Practical tips to help parents spot children's foot problems
Just part of growing up vs. the sign of a problem—managing children's health and wellness is complicated for parents, who often struggle to know which signs and symptoms are temporary and those that point to more serious concerns. As parents transition back to the regular routines of fall with school and sports, the American College of Foot and Ankle Surgeons offers practical tips to help parents know what their children's feet are telling them.
"While many pediatric foot problems resolve themselves with growth and time, there are clear signs that tell parents when their children need medical help," says Suneel Basra, DPM, FACFAS, a New Jersey-based foot and ankle surgeon and a Fellow member of the American College of Foot and Ankle Surgeons.
Common pediatric foot problems can range from pediatric flat foot, toe walking, in-toeing, and flat or high arches to tarsal coalitions and extra bone growth. While these conditions and their treatments are different, they share some common signs that show parents there is a problem that needs addressing by a foot and ankle surgeon:
- Pain, swelling and redness that does not subside
- Development of thick calluses in one area of the foot
- Problems with the way your child walks (gait)
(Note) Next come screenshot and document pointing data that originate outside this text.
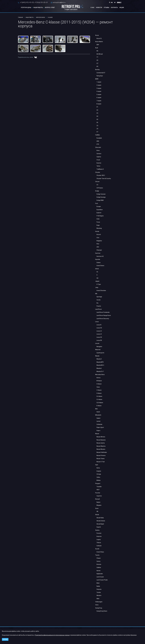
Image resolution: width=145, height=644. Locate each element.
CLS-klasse (100, 402)
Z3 (97, 126)
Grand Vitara (100, 552)
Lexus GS (99, 328)
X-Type (99, 284)
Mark (98, 583)
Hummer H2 (100, 256)
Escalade (99, 138)
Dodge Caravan (101, 194)
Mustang (99, 228)
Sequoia (99, 589)
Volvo (97, 605)
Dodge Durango (101, 197)
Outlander (99, 424)
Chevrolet (98, 147)
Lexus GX (99, 337)
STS (98, 144)
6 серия (99, 98)
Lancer (99, 421)
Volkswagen (99, 602)
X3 (97, 113)
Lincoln (97, 344)
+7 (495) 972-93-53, (27, 2)
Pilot (98, 244)
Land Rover (99, 309)
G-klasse (99, 393)
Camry (98, 561)
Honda (97, 232)
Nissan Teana (100, 458)
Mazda (97, 356)
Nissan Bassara (101, 440)
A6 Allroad (100, 54)
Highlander (100, 574)
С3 (97, 185)
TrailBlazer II (100, 169)
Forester (99, 533)
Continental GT (101, 73)
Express (99, 163)
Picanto (99, 306)
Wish (98, 598)
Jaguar (97, 281)
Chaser (99, 558)
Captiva (99, 157)
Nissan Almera (101, 437)
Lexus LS (99, 331)
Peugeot (98, 484)
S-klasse (99, 384)
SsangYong (99, 608)
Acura (97, 35)
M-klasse (99, 381)
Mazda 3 (99, 359)
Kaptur (98, 502)
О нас (92, 8)
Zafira (98, 477)
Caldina (99, 568)
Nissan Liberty (101, 443)
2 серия (99, 85)
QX (97, 278)
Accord (99, 234)
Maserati (98, 350)
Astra (98, 468)
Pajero (98, 430)
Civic (98, 238)
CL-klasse (99, 400)
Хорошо (5, 639)
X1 (97, 107)
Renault (98, 499)
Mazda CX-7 (100, 372)
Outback (99, 546)
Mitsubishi (98, 415)
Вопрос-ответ (50, 8)
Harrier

- Shins or thighbones that appear to turn inward
- Ankles that are weak or easily give out
"Checking a child's foot health during a routine physical is just as important as any other part of the exam. Pediatricians and foot and ankle surgeons need to work together to ensure these conditions do not affect a child's overall growth and development," continues Dr. Basra.
There are a variety of treatment options for these conditions that parents can evaluate in partnership with their healthcare team. Whether a less invasive approach such as shoe modifications, orthotic devices and physical therapy or more intensive interventions such as bracing, steroid injections or surgery; a foot and ankle surgeon can advise parents on which treatment offers the best long-term prognosis for their children.